The Definition of Insanity

Yes, in sales, we all obsess over the numbers. It’s easy to let that obsession take over — until all you focus on is the end of the month or the quarter. Managers and sales mentors spend their time trying to figure out how to make the numbers they agreed to at the beginning of the year. They might find themselves encouraging their reps to offer discounts in order to close deals.

Call a time-​out at the end of every quarter if you are picking yourself up, shaking off the latest stress, and preparing to do it all over again. Do you remember the definition of insanity? — doing the same thing over and over again and expecting a different outcome.

Sales Coaching Definition

You need to change your approach. Start by coming up with a definition that must center on coaching your sales reps. Many managers believe it starts and ends with coaching their reps. But how well are they doing?

In his Harvard Business Review post, Scott Edinger cites research showing that sales managers give their coaching efforts a score of 79%. The folks they are coaching provide them with a score of 38%. That’s a pretty wide gap. Our research shows a similar gap. The majority of sales managers we surveyed believe they meet with each rep for coaching on a weekly basis. Only 16% of sales reps agree.

While 46% of managers say these sales mentoring sessions always include sales skills improvement, 41% also review the pipeline, and 41% do product training. Those last two items aren’t the most effective use of a sales manager’s time. They fall outside of the definition. You can handle a pipeline review through email. Someone outside of sales can cover product training for your reps. Those are easy steps to take to free up time for real sales mentoring and coaching.

DATA LISTING:
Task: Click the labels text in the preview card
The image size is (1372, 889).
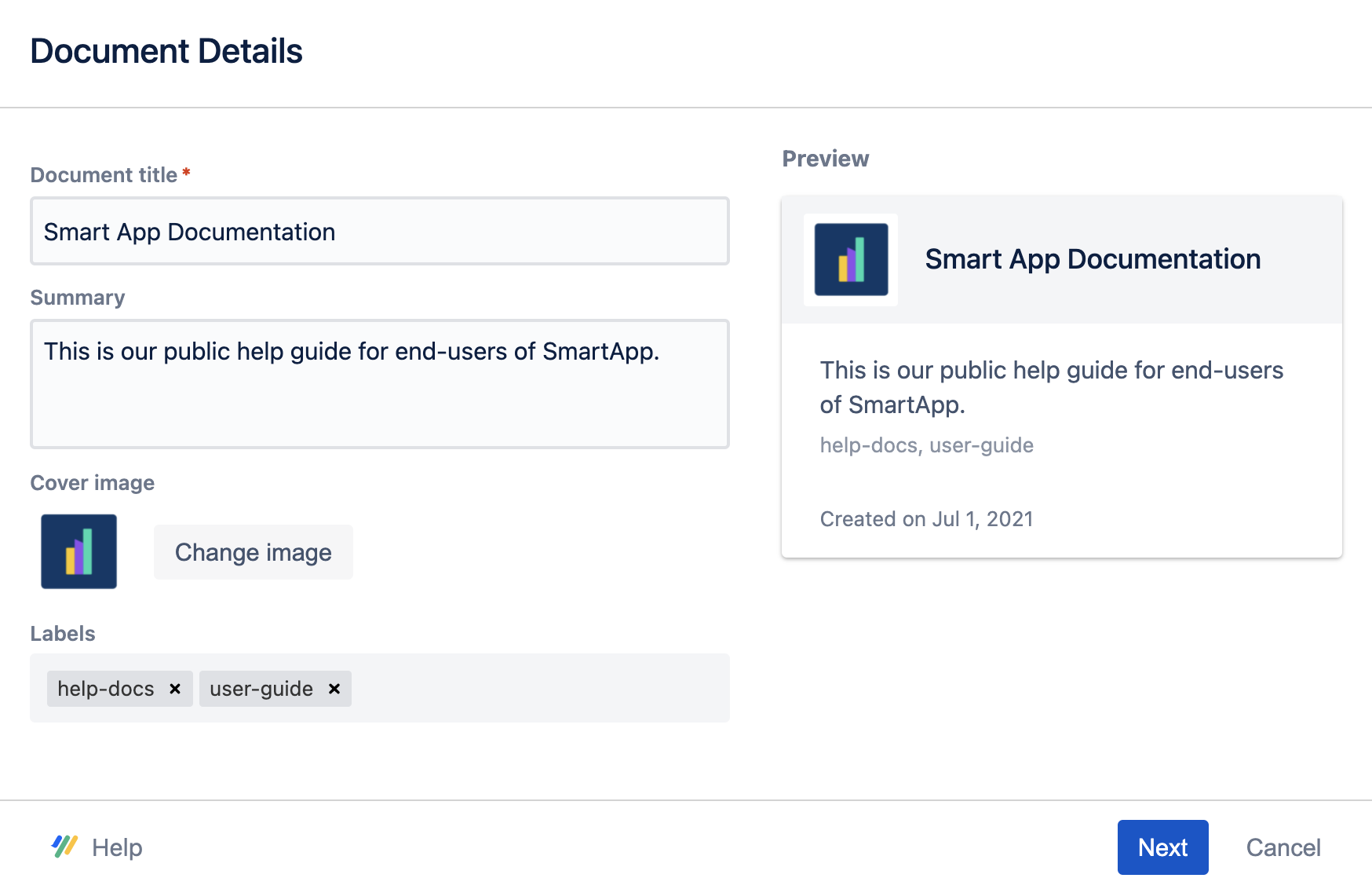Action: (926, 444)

* * *

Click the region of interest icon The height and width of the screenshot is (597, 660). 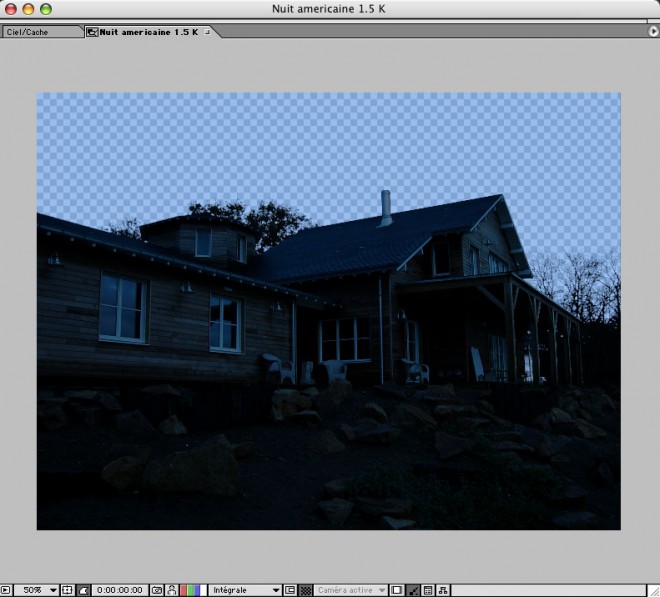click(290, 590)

TASKS TO COMPLETE:
[a] Copy out the part of the sales coaching passage that opens with the words containing "Call a time-​out at" and closes with "well are they doing?".
[b] In the sales coaching passage, what share of sales reps agree that their managers meet with them for coaching every week?
[c] Give what comes next in the sales coaching passage, starting after its final sentence.

PER-TASK ANSWERS:
[a]
Call a time-​out at the end of every quarter if you are picking yourself up, shaking off the latest stress, and preparing to do it all over again. Do you remember the definition of insanity? — doing the same thing over and over again and expecting a different outcome.

Sales Coaching Definition

You need to change your approach. Start by coming up with a definition that must center on coaching your sales reps. Many managers believe it starts and ends with coaching their reps. But how well are they doing?

[b] 16%

[c]
If you want your reps to improve their productivity and close more deals, you must know where they falter in the sales process. A good sales skills assessment will quickly reveal a rep’s strengths and weaknesses. You can merge that information with a developmental and personalized platform to help them overcome the obstacles that slow them down. You can also track each rep’s progress and review their improvement on a regular basis.

The Best Sales Coach in Your Company

While you might wish for a change in mindset on the part of your reps, that change should start with you. Monitor exactly how you spend your time on a daily basis and identify opportunities to work more efficiently so that you have time to coach. Refine your concept of the sales coaching definition.

You should also encourage your more experienced reps to mentor new ones who may be struggling with a specific aspect of the sales process. In doing so, you “create a coaching culture.” The emphasis should be on improving skills across the sales department, and that improvement will deliver what you really want to achieve — higher sales.